7 Rules For Adulthood That You Learn From Hanging Out With a Bunch Of Kids For a Week: You discover a lot about yourself—and the world—when you act like a 9-year-old

By COREY LEVITAN

Social experiments are kind of my forte. I’ve done lots of questionable things for Men’s Health—like, for example, spending an entire day covered from head to toe in lube—all loosely in the name of journalism. 

So when my 5-year-old daughter recently started hanging out with the kids in our neighborhood, I decided to join her. But there was a catch: I wanted to be one of them.

For one week, I was the only 9-year-old boy on the block wearing arch supports. It wasn’t too hard to hang out with children all week because they’re on summer vacation from school, and I’m on a 5-year vacation from a full-time job.  

I told the kids—10 of them total, aged 5 to 12—what I planned, and to let their parents know, lest any authorities be alerted. To my surprise, the kids weren’t just cool with my experiment—they were as psyched as I was.

Knowing all the secrets to life this time would make redoing childhood fun. I would have confidence, stand up for myself, and, for the first time, be tall for a 9-year-old.

Closure would soon be mine. So I bought a scooter and hit the streets.

But as it turns out, I was the one taken to school. Those 10 little kids taught me seven valuable rules for being a grown-ass man.

1. Use your imagination. 

The group accepted me as a 9-year-old boy so readily because most of their day is spent in various levels of fantasy. 

“I’m Kylo Ren!” announced 6-year-old Mark, slicing in the air with a non-existent light saber. “I challenge you to a duel!”

So I became Luke Skywalker, and duel I did. And, as the street became the innards of the Death Star, it occurred to me how dormant this part of my brain had been—and how stupid that was. 

2. Take more chances.

Because my daughter was now my younger sister, I tried something I never would have dreamed of as her overprotective father: I stood her perilously on the front of my scooter.

We wobbled at first, but soon achieved perfect balance. The look of total awe and communion on her face when she turned around was foreign to me. I want to see it all the time. 

3. Sing loud and proud, even if you suck. 

Claire, 9, and Bella, 7, were bored one morning and staged a show in which they demanded that every kid star, one at a time. 

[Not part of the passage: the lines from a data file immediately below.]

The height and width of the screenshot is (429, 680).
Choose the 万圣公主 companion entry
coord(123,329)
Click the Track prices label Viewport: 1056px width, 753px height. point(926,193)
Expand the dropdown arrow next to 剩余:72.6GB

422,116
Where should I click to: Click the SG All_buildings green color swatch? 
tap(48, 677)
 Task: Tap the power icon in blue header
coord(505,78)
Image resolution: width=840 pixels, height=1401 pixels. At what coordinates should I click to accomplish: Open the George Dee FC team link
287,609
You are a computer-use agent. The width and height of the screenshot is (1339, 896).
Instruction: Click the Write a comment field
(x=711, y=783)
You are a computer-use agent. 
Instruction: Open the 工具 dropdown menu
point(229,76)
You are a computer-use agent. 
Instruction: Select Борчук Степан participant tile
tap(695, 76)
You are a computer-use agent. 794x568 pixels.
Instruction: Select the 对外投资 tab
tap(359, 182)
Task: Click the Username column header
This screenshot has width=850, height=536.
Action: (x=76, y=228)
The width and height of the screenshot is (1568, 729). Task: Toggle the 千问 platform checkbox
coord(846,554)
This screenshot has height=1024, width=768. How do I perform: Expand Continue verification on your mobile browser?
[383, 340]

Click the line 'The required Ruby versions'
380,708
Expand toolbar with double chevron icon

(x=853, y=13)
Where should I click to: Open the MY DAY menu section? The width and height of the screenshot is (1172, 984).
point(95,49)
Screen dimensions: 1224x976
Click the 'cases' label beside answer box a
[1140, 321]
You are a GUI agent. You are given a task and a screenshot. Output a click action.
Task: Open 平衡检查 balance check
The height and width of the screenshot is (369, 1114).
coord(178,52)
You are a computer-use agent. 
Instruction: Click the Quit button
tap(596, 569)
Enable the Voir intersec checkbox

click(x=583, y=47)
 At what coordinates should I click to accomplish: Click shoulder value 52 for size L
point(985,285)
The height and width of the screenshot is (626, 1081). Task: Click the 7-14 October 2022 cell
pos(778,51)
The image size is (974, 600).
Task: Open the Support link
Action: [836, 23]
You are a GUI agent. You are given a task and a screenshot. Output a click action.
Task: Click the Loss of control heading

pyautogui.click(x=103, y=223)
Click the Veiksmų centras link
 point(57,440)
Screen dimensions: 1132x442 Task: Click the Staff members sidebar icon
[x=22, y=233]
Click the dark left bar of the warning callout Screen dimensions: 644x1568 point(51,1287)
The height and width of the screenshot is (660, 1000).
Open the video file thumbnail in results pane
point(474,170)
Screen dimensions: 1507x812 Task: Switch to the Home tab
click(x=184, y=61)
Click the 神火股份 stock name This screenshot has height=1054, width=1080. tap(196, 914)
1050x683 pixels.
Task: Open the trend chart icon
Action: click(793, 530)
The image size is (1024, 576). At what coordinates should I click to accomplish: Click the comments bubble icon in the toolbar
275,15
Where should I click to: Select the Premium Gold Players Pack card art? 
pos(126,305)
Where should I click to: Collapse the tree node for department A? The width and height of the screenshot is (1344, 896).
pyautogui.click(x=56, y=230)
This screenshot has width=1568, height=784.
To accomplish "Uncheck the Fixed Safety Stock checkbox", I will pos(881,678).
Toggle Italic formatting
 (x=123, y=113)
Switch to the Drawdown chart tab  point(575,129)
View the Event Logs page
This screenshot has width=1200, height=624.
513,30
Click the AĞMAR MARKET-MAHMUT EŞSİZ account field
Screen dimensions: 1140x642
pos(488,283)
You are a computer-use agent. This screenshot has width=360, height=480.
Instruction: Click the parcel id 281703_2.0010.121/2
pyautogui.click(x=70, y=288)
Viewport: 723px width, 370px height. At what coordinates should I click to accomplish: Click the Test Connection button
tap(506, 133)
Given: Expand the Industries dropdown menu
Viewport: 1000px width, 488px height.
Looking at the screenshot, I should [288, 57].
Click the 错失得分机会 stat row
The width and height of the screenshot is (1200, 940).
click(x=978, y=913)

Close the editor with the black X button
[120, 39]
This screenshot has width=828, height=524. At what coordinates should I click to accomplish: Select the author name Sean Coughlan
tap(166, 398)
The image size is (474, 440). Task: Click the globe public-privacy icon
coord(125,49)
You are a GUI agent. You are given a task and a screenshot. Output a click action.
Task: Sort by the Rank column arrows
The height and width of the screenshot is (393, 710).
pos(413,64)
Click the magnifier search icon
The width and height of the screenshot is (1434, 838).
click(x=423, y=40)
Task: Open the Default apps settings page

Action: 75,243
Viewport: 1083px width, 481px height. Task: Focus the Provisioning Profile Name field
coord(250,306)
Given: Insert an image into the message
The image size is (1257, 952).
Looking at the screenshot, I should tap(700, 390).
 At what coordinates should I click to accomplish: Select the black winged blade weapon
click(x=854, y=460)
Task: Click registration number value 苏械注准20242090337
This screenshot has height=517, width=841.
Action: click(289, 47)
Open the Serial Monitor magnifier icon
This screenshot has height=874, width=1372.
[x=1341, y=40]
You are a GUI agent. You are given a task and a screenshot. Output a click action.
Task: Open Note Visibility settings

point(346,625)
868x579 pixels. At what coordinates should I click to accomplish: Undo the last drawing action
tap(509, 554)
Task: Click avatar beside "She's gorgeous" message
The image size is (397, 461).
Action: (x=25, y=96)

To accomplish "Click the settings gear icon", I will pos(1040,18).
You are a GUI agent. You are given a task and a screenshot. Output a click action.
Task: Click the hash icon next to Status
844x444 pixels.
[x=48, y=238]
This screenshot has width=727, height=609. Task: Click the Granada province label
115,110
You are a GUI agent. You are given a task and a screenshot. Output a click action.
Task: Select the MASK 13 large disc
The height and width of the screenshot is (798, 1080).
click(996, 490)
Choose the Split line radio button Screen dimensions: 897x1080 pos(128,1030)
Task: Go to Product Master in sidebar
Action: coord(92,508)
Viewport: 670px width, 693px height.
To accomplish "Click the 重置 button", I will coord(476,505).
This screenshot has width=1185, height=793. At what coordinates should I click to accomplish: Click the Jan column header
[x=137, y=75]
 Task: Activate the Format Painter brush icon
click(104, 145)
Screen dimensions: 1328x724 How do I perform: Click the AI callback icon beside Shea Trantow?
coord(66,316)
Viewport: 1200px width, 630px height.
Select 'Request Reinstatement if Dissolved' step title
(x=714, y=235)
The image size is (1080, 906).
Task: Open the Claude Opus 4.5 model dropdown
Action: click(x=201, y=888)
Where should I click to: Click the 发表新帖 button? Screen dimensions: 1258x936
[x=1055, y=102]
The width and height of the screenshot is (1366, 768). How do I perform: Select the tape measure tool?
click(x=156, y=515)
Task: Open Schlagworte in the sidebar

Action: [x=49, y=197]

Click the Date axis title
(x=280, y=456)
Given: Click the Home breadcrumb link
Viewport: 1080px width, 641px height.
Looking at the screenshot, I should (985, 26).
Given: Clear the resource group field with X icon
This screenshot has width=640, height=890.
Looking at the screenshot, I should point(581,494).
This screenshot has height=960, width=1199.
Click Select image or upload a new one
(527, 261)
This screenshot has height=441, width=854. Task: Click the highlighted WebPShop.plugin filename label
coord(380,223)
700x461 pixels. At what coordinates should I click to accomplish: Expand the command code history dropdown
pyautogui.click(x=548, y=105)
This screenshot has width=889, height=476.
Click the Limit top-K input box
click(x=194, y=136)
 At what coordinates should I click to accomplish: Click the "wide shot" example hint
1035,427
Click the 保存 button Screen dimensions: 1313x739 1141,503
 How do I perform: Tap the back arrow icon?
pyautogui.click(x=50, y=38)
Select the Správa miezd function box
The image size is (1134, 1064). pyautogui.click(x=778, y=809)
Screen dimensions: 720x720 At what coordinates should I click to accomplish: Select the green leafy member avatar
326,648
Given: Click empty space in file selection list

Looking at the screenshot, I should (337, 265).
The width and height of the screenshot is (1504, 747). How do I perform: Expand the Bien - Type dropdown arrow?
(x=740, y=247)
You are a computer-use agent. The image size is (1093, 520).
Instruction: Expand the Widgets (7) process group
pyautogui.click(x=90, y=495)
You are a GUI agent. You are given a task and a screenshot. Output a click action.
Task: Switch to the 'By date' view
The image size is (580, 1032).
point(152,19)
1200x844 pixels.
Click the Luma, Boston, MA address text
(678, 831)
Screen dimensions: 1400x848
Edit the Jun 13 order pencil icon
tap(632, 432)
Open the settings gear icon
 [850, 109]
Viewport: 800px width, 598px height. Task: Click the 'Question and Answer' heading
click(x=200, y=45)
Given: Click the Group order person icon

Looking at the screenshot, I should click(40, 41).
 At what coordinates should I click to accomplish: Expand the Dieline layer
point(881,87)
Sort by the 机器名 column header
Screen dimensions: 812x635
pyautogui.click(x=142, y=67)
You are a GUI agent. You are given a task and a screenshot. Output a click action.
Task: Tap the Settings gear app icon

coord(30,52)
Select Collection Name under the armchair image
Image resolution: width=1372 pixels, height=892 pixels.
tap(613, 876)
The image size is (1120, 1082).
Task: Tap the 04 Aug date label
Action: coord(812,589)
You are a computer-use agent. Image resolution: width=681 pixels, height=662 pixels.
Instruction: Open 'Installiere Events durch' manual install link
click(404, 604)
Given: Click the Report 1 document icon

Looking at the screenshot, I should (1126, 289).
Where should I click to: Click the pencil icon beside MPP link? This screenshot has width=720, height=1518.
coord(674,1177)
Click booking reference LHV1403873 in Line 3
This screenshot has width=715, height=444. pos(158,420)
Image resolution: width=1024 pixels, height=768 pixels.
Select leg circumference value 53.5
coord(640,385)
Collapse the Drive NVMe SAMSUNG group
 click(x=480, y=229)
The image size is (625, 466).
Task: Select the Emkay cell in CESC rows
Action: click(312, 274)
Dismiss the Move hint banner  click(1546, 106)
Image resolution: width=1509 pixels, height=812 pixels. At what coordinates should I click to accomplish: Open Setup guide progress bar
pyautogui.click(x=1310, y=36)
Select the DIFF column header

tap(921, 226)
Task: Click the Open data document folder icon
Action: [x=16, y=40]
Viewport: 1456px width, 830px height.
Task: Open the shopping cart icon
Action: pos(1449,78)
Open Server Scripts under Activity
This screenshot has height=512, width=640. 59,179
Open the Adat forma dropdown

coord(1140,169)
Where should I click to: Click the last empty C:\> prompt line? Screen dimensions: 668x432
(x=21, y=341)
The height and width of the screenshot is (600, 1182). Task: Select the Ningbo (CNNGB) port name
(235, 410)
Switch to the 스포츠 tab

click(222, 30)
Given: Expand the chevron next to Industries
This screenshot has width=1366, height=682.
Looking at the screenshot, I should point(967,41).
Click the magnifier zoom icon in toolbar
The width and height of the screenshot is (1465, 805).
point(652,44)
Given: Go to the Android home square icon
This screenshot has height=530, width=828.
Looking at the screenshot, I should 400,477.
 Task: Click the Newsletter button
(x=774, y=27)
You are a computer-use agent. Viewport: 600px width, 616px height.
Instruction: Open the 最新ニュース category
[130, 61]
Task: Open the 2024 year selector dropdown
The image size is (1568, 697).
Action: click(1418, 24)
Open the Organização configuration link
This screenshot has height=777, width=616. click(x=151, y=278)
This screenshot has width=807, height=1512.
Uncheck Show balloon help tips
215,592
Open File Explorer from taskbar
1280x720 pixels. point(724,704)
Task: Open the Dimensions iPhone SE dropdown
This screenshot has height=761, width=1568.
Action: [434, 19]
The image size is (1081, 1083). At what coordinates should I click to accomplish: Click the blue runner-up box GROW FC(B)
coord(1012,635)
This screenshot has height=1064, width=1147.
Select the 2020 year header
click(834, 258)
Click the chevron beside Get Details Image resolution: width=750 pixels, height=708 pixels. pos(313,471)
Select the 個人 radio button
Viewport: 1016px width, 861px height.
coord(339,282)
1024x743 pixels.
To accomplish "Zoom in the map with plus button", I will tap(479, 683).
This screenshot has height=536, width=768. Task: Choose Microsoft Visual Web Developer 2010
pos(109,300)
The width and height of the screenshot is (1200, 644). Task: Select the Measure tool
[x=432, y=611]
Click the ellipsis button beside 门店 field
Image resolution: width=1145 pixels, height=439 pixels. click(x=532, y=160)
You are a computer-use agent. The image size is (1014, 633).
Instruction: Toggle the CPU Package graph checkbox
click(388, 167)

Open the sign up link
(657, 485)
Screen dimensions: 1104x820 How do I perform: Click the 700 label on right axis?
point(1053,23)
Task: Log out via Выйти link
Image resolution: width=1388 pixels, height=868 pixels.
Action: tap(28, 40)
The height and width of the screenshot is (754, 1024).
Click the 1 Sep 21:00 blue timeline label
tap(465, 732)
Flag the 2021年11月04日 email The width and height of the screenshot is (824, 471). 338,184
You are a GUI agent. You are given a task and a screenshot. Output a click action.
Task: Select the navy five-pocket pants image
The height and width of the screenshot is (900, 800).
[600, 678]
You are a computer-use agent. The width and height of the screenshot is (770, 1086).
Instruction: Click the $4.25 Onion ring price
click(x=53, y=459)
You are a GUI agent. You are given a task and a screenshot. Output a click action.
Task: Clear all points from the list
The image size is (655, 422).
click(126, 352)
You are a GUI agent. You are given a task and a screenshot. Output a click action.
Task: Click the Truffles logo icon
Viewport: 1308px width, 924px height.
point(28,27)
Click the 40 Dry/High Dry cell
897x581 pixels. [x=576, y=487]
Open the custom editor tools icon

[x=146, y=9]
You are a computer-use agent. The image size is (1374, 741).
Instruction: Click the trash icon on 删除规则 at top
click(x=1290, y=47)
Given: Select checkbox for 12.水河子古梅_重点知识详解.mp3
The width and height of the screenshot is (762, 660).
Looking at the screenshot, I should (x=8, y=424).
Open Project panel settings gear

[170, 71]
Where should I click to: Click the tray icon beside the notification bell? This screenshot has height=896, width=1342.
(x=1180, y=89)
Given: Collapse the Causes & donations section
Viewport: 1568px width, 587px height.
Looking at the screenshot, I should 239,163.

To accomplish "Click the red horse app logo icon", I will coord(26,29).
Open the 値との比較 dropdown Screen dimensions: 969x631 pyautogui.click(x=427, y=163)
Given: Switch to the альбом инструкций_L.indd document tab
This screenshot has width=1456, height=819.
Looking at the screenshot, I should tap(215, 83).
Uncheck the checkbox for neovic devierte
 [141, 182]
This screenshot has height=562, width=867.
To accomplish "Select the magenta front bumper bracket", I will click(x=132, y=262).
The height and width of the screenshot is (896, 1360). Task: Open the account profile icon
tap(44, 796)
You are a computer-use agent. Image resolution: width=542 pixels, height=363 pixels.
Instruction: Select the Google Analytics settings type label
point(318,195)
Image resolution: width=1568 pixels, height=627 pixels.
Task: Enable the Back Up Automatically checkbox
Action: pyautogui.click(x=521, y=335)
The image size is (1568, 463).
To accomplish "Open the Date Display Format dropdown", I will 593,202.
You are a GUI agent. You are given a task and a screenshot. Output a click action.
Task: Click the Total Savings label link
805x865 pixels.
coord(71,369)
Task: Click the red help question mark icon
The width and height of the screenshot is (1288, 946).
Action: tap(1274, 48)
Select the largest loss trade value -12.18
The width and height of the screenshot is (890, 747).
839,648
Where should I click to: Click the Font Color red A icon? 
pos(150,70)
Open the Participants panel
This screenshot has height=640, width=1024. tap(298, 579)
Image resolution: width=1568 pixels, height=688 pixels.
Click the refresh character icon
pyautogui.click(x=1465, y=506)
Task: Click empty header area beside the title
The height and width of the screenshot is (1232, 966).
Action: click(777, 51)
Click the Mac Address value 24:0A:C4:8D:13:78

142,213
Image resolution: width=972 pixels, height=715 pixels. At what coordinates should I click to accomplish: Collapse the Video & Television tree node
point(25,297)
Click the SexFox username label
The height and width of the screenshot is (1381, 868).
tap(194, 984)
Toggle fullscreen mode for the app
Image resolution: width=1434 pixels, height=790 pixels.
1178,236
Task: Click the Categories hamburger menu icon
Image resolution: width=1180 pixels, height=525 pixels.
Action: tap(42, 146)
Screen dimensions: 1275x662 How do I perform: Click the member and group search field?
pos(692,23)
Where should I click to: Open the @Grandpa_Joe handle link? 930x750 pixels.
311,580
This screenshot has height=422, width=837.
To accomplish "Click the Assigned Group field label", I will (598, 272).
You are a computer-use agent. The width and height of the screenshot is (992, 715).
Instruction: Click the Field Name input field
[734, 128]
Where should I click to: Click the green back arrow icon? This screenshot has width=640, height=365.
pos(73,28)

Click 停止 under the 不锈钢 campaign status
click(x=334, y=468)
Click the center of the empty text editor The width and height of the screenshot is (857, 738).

Claire busted out a pink hula hoop and a badly shattered Samsung Galaxy. Each of us had to dance with the hula hoop and sing along with whatever song she blasted. Mine was Demi Lovato’s “Give Your Heart a Break,” which I didn’t know. 

But I hula-sang along anyway, and delivered what was apparently the best performance my audience had ever seen or heard. 

Kids haven’t been beaten down by life yet, told they can’t sing or dance because they’re bad at it. They do what they do only because it’s fun. We should, too.

4. Ignore physical differences. 

The coolest thing about young kids is that they aren’t racist. Not even a little. 

Here are the only two criteria they use when deciding whether or not to hang out with you: Are you a good person? Are you fun?  

I knew this going in, but I didn’t realize how guilty I was of noticing differences until a neighbor stepped outside to check her mail. One of her arms was five times the size of the other, which puzzled me. What condition could she possibly be suffering from?

I was transfixed, until one of my new friends snapped me out of my daze.

“It’s not polite to stare,” said 12-year-old Emma, the group’s very correct leader.

5. Be less judgmental. 
 
Billy, 6, came whipping down the street on his bicycle into the intersection, without looking up to see Bella’s dad driving her home from day camp. Brakes slammed and tempers blew. 

Later, I knocked on Bella’s dad’s door to commiserate. I told him I had the same experience with Billy, and that something might be wrong with him.

“It’s not nice to talk about other people when they’re not here,” Bella interrupted, overhearing from behind the door. “And I thought you were supposed to be 9.”

6. Be nice for no reason. 

Claire handed me a present one afternoon: a jar she filled with gravel and water in art class. She told me she wanted me to have it because “I don’t know.” 

When’s the last time someone gave you a present whose reason and timing weren’t both dictated by Hallmark?

7. Forget the future.

When you’re young, the future is only tomorrow, and who will be outside playing. When you think about it, that’s all that’s guaranteed in life anyway. 

So grab your scooter and have a good time before you’re inevitably trampled to death. Probably by Billy.